Line \(\mathrm{x}=2 \mathrm{y}+1,2 \mathrm{y}=1-\mathrm{z}\) and \(2 \mathrm{x}+\mathrm{y}+\mathrm{z}=0, \mathrm{z}+2=0\) angle between two line (A) 0 (B) \(\overline{(\pi / 4)}\) (C) \((\pi / 3)\) (D) \((\pi / 2)\)

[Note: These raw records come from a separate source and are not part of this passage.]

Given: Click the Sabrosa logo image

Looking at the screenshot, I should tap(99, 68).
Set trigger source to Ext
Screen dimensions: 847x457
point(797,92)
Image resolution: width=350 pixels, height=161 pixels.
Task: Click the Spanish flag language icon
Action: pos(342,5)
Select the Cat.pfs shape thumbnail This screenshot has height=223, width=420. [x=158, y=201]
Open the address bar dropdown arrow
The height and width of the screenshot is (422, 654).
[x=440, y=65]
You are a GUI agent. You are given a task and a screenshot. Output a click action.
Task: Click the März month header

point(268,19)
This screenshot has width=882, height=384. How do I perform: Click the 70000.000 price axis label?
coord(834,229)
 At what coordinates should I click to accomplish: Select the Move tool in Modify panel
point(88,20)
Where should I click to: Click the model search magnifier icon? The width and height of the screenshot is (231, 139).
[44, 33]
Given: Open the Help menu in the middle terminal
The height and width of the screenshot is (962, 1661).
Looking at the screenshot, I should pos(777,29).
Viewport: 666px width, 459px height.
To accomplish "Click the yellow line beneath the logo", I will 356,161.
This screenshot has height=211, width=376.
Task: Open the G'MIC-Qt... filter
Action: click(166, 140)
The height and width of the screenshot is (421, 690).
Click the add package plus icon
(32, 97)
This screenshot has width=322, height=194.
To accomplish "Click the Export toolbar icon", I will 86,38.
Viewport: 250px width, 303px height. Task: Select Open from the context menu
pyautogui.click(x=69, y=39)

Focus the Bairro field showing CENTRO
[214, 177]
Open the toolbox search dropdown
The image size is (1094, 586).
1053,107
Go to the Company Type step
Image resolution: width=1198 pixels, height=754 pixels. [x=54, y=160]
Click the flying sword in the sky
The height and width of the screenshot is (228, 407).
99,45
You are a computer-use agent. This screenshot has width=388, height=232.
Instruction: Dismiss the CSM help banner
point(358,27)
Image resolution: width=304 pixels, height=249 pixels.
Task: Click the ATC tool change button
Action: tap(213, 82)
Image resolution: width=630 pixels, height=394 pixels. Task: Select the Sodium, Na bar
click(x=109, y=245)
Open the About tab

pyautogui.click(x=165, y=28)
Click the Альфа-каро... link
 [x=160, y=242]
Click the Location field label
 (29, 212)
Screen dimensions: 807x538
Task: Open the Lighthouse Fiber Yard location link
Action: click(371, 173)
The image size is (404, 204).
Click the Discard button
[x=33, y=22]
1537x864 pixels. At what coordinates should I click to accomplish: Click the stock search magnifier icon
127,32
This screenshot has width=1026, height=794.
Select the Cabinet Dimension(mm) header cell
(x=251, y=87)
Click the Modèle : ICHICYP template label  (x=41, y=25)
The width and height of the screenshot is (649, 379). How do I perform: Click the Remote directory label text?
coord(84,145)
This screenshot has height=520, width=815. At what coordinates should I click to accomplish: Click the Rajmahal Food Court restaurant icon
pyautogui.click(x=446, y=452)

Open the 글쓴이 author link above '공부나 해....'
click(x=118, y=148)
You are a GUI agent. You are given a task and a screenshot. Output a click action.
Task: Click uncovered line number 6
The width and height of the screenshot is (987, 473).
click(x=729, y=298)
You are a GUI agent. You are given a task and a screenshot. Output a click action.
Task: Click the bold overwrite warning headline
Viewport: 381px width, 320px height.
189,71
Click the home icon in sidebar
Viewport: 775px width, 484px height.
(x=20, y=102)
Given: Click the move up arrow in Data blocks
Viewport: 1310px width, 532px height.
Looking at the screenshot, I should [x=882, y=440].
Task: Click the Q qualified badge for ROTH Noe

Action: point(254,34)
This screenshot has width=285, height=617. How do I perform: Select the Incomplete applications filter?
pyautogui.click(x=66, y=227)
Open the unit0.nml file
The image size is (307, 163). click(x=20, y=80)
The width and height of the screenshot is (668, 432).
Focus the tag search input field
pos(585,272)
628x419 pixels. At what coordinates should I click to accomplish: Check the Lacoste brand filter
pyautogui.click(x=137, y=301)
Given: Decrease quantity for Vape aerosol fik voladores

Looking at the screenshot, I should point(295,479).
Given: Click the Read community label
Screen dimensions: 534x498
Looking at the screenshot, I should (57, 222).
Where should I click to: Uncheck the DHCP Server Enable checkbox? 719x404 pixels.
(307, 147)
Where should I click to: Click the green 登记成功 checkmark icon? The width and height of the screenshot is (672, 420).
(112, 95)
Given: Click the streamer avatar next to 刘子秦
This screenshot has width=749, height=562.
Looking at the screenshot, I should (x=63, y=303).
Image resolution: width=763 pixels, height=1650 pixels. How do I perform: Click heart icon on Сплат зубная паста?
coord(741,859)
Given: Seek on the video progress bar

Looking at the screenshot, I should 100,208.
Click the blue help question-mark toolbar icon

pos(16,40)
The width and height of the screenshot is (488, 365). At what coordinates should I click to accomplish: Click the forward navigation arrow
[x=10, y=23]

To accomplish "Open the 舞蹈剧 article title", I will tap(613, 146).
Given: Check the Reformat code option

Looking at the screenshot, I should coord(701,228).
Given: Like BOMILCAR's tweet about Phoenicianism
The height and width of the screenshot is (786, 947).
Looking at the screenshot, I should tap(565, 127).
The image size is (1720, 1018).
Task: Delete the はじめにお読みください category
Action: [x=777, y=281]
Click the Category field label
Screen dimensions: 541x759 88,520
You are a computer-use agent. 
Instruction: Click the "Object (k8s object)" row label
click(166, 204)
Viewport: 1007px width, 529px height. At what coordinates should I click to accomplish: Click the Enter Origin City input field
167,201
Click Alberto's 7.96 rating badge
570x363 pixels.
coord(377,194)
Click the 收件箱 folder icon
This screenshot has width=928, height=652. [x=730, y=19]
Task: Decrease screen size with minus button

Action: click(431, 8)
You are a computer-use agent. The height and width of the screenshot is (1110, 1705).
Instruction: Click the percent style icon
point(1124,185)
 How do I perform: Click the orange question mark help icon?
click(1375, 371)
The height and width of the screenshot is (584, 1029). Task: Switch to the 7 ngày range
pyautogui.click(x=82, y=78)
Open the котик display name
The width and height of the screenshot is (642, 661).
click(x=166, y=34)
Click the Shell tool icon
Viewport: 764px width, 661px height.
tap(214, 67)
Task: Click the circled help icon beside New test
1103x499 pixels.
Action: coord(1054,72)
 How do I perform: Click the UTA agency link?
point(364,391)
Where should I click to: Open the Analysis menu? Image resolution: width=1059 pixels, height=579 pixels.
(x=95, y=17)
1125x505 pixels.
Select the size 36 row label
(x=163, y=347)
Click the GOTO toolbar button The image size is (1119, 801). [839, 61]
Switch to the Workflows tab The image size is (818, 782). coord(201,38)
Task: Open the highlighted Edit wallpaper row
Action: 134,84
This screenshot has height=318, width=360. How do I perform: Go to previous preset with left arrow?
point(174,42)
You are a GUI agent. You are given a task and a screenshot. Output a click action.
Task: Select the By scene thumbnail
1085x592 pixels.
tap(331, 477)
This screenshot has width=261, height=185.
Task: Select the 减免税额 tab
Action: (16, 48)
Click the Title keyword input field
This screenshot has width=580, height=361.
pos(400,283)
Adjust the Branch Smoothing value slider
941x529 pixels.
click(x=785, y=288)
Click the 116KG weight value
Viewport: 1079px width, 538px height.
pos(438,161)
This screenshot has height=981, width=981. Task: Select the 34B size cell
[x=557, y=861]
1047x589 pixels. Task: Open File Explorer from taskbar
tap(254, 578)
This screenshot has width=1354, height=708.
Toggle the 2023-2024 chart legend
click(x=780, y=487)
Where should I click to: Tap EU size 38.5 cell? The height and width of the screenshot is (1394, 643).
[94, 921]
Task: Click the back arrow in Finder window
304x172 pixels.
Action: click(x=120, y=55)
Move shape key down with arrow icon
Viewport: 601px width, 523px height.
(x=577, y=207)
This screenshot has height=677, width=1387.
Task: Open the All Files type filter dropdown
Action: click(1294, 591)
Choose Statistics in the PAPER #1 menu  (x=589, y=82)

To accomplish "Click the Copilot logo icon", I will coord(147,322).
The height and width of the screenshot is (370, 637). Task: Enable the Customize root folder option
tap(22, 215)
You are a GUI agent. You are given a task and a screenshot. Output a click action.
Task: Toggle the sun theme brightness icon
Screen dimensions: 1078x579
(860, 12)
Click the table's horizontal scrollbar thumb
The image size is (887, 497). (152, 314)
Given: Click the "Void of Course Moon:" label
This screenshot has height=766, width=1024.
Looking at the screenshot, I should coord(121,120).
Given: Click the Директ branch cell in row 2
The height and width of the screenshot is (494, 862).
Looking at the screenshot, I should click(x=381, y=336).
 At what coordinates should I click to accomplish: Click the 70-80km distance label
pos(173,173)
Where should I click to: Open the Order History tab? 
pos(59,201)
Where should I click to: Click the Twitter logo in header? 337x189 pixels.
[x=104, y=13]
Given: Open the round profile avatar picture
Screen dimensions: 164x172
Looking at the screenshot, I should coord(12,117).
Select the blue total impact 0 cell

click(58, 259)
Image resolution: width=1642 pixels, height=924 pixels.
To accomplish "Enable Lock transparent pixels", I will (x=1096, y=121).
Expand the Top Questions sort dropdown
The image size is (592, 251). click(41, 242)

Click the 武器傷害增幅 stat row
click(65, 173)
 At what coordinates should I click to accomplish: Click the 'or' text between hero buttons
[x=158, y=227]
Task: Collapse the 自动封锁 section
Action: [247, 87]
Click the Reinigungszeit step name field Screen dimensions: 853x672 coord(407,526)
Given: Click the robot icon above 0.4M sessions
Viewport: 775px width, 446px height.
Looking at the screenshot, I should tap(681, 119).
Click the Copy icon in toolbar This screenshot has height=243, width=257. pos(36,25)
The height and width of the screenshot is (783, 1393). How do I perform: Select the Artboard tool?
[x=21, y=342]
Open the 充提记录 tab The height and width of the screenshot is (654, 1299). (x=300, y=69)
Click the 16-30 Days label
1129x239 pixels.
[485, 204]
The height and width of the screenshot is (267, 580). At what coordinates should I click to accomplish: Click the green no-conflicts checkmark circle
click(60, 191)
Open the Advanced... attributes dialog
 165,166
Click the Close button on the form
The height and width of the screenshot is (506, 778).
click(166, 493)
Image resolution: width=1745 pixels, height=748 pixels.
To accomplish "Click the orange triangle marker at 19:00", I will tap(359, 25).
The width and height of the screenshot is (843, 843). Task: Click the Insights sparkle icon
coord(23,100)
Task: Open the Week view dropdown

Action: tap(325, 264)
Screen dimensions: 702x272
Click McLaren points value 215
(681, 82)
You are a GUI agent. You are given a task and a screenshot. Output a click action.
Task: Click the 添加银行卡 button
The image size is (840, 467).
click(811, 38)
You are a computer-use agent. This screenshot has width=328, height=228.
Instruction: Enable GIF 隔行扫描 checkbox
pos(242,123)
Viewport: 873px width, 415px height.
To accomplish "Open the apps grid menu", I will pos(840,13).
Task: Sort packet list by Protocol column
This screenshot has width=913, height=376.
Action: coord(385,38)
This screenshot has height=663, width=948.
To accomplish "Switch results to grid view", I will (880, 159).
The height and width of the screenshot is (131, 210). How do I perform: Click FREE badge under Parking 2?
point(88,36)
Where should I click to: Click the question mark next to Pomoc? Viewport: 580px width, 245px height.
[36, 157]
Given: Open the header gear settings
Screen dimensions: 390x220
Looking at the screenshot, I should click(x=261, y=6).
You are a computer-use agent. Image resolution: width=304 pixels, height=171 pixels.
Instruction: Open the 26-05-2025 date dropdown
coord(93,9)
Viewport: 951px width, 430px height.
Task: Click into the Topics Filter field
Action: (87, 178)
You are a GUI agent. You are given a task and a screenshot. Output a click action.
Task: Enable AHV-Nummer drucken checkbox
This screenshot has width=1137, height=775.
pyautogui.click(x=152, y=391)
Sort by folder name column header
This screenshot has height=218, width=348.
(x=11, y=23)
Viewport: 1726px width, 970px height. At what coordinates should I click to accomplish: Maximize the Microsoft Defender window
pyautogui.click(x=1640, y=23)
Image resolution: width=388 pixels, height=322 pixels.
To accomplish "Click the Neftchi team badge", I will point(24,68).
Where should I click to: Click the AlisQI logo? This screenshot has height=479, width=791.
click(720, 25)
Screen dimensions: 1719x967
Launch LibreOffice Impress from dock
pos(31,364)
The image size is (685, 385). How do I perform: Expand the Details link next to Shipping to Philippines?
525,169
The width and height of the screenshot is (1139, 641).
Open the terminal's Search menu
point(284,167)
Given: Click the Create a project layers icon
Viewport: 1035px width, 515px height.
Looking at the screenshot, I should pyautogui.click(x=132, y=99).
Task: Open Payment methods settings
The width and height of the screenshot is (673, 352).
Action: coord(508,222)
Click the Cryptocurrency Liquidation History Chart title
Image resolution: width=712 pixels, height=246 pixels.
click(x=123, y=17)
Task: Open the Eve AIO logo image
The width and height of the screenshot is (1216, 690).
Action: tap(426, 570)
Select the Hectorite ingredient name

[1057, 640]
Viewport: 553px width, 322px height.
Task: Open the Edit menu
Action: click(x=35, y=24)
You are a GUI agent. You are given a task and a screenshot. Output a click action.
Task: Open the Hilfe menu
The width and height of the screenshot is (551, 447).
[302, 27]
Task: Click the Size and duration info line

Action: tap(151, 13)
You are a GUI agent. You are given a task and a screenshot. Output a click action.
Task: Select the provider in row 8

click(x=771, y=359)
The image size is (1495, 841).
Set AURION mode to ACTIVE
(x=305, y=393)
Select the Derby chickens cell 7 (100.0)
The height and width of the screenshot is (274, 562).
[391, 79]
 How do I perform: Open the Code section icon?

First, we need to express the lines in their vector form. The given equations are: Line 1: \(x = 2y + 1, 2y = 1 - z\) Line 2: \(2x + y + z = 0, z + 2 = 0\) For Line 1, we can write the equations as: \(x - 2y = 1\) \(2y - z = 1\) Now, let's compare these equations with the vector equation of a line: \(\vec{r} = \vec{a} + \lambda\vec{b}\), where \(\vec{r}\) is a position vector, \(\vec{a}\) is a fixed point on the line, \(\vec{b}\) is the direction vector, and \(\lambda\) is a scalar. Writing Line 1 in vector form, we get: \(\vec{r} = \begin{pmatrix} 1 \\ 0 \\ 1 \end{pmatrix} + \lambda \begin{pmatrix} 1 \\ 2 \\ 2 \end{pmatrix}\) For Line 2, since \(z=-2\), we have: \(2x+y-2=0\) Writing Line 2 in vector form, we get: \(\vec{r} = \begin{pmatrix} 0 \\ 2 \\ -2 \end{pmatrix} + \mu \begin{pmatrix} 1 \\ -2 \\ 0 \end{pmatrix}\)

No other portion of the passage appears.